Linear Regression: Least Squares, Pseudoinverse, and Gradient Descent

Setup

Given $x \in \mathbb{R}^d$ , $w \in \mathbb{R}^d$ , $y \in \mathbb{R}$ . Goal: find $w$ such that $w^T x \approx y$ across all training examples.

In-Sample Error

E_{\text{in}}(w) = \frac{1}{m}\sum_i (w^T x_i - y_i)^2 = \frac{1}{m}\|Xw - y\|^2

Expanded matrix form:

E_{\text{in}}(w) = \frac{1}{m}(w^T X^T X w - 2w^T X^T y + y^T y)

Closed-Form Solution: The Pseudoinverse

Set $\nabla E_{\text{in}}(w) = 0$ :

X^T X w = X^T y

w = (X^T X)^{-1} X^T y

$(X^T X)^{-1} X^T$ is the pseudoinverse of $X$ . This gives a unique solution when $X^T X$ is invertible, most likely when $N > d + 1$ . If $X^T X$ is not invertible, multiple solutions exist.

Why Use Gradient Descent Instead?

Inverting $X^T X$ is an $O(d^3)$ operation. For large feature spaces (large $d$ ), this is prohibitively slow. Gradient descent avoids the inversion entirely.

Gradient Descent

E(w) = \frac{1}{2}\|Xw - y\|^2

\nabla E(w) = X^T(Xw - y)

Update rule:

w \leftarrow w - \eta \, X^T(Xw - y)

Convergence condition: for small $\eta$ ,

\Delta E_{\text{in}} \approx -c\|\nabla E_{\text{in}}\|^2 < 0

The error decreases at each step. If $\eta$ is too large, the $O(\eta^2)$ term dominates and $E_{\text{in}}$ can increase. Adaptive heuristic: $\eta_t = \eta \|\nabla E_{\text{in}}\|^{-1}$ normalises the step by the gradient magnitude.

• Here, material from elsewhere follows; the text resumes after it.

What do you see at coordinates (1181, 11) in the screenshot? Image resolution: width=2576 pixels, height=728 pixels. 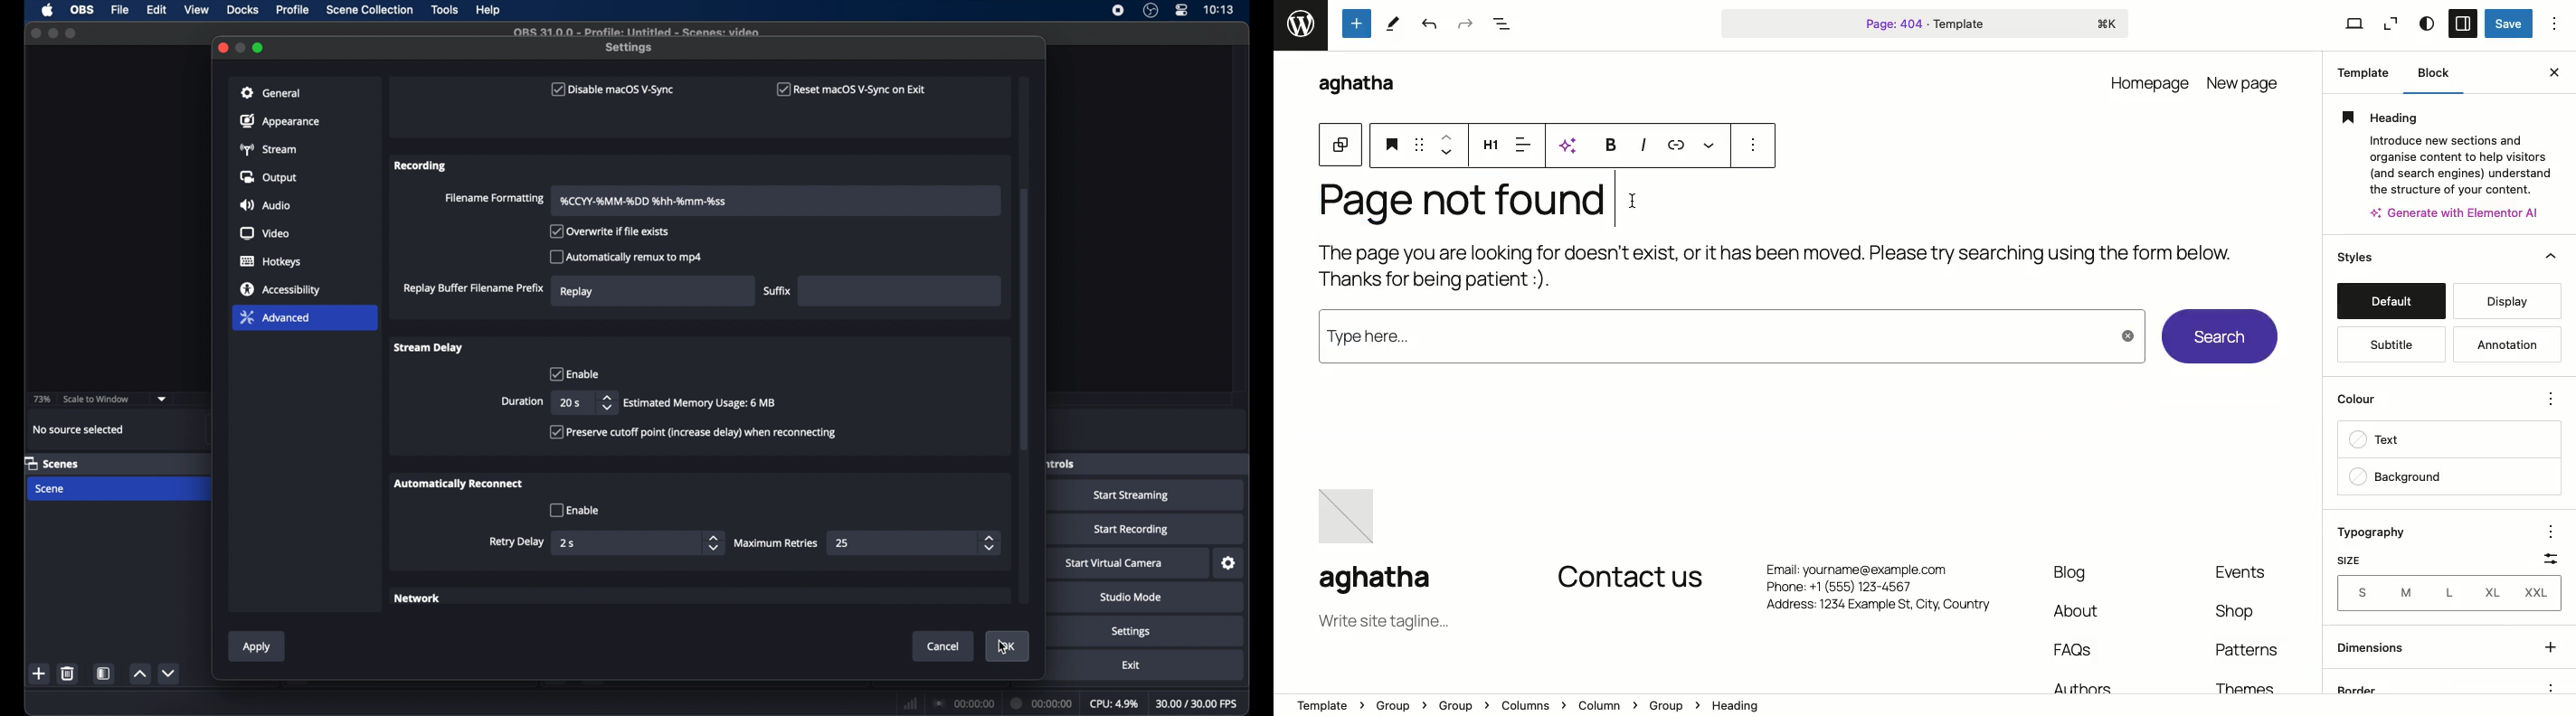 I see `control center` at bounding box center [1181, 11].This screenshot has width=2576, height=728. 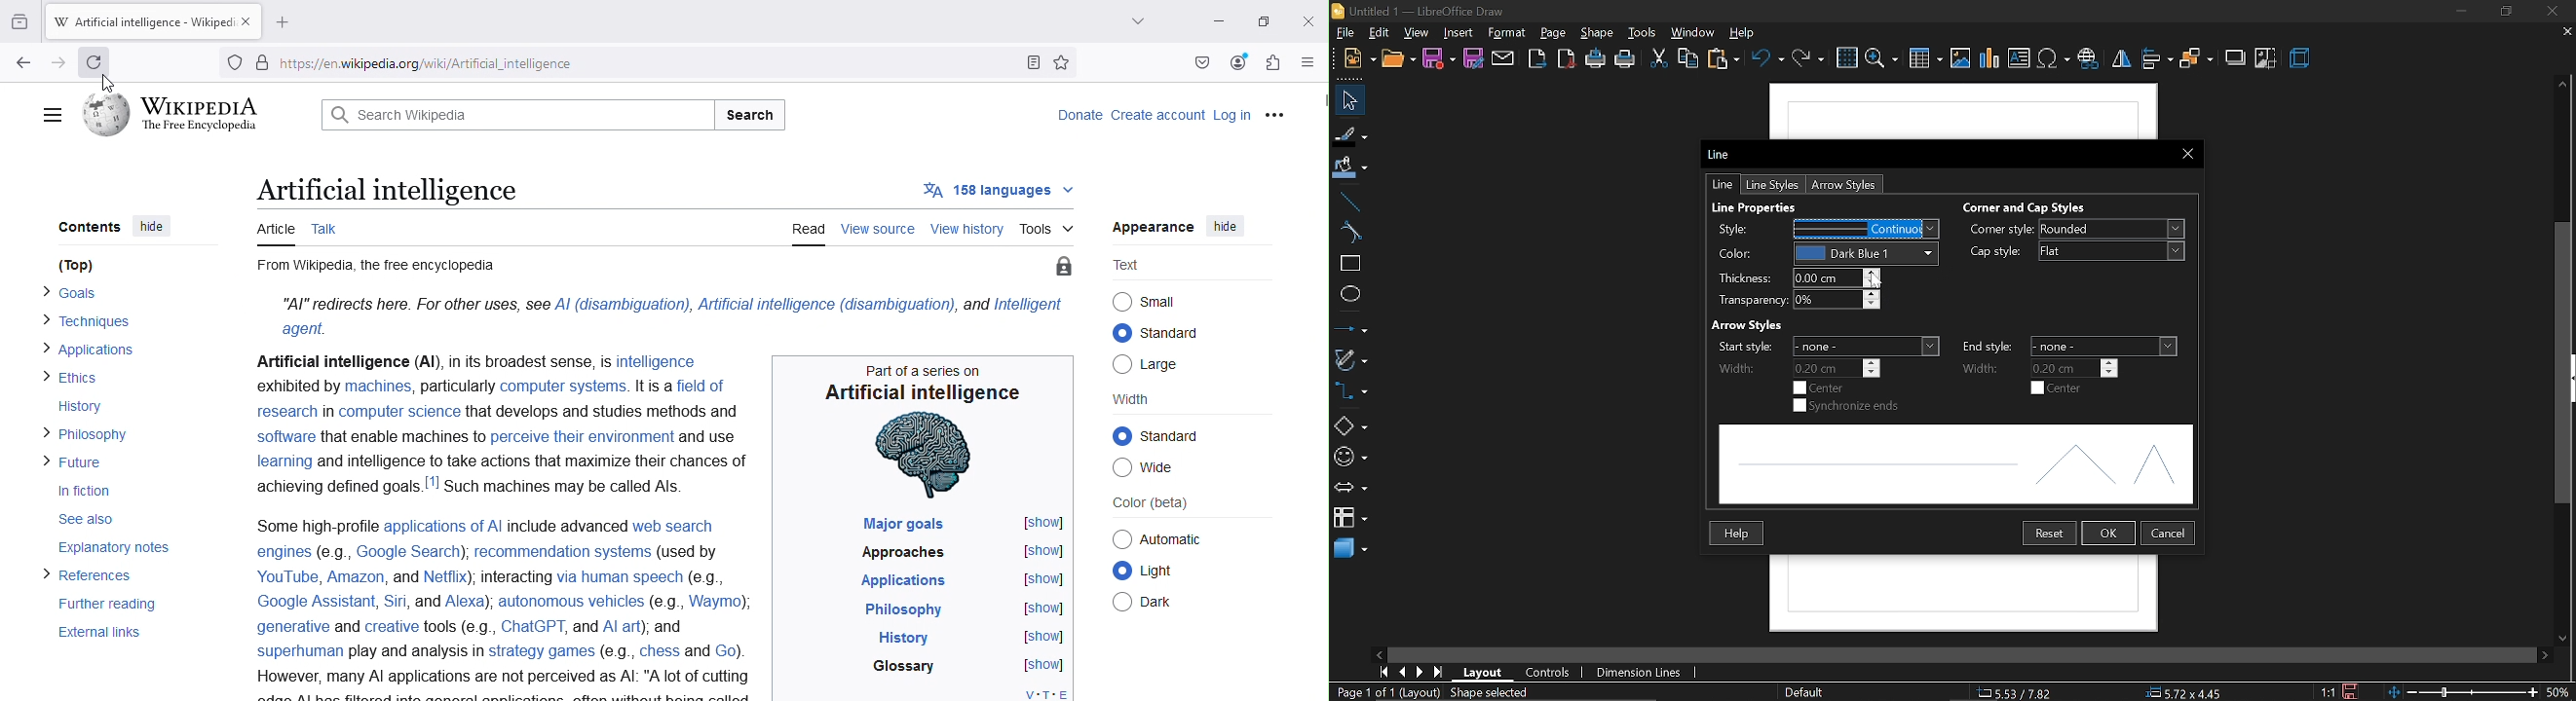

Stochastic Gradient Descent

Instead of using all $N$ points (batch), use one randomly sampled point $(x_n, y_n)$ :

w \leftarrow w - \eta (w^T x_n - y_n) x_n

Advantages:

Fast for streaming data. Each update is $O(d)$ not $O(Nd)$
The noise in the gradient can help escape local minima in non-convex problems

Why Squared Loss? A Probabilistic Justification

Assume each observation has Gaussian noise:

y_i = w^T x_i + \varepsilon_i, \quad \varepsilon_i \sim \mathcal{N}(0, \sigma^2)

The log-likelihood:

\ln L(w | D) = -\frac{1}{2\sigma^2}\sum_i (y_i - w^T x_i)^2 + \text{const}

Maximising log-likelihood = minimising $\sum_i (y_i - w^T x_i)^2$ . Squared loss is the maximum likelihood estimator under Gaussian noise. It is the right loss when that assumption holds.

What You Can Do Now

The code below fits a linear model using both the closed-form pseudoinverse and gradient descent, then compares the two solutions to confirm they converge to the same weights.

import numpy as np

np.random.seed(4)
N, d = 50, 2

# Generate data: y = 3*x1 - 2*x2 + 1 + noise
X = np.random.randn(N, d)
w_true = np.array([3.0, -2.0, 1.0])    # includes bias
X_aug = np.hstack([X, np.ones((N, 1))])  # augment with bias column
y = X_aug @ w_true + np.random.randn(N) * 0.5

# --- Closed-form solution (pseudoinverse) ---
w_closed = np.linalg.lstsq(X_aug, y, rcond=None)[0]
# Equivalent: w_closed = np.linalg.inv(X_aug.T @ X_aug) @ X_aug.T @ y

# --- Gradient descent ---
def loss(w):      return np.mean((X_aug @ w - y)**2)
def grad(w):      return 2 * X_aug.T @ (X_aug @ w - y) / N

w_gd = np.zeros(d + 1)
eta = 0.1
for step in range(500):
    w_gd = w_gd - eta * grad(w_gd)

print(f"True weights:         {w_true}")
print(f"Closed-form solution: {w_closed}")
print(f"Gradient descent:     {w_gd}")
print(f"\nLoss (closed-form):   {loss(w_closed):.6f}")
print(f"Loss (grad descent):  {loss(w_gd):.6f}")
print(f"Max weight diff:      {np.max(np.abs(w_closed - w_gd)):.6f}")

Increase d to a large number (e.g. 500) and time both methods. The closed-form solution will slow dramatically as it inverts a $d \times d$ matrix, while gradient descent scales linearly with d. Try adding stochastic gradient descent (one random sample per step) to see noisier but faster convergence on large datasets.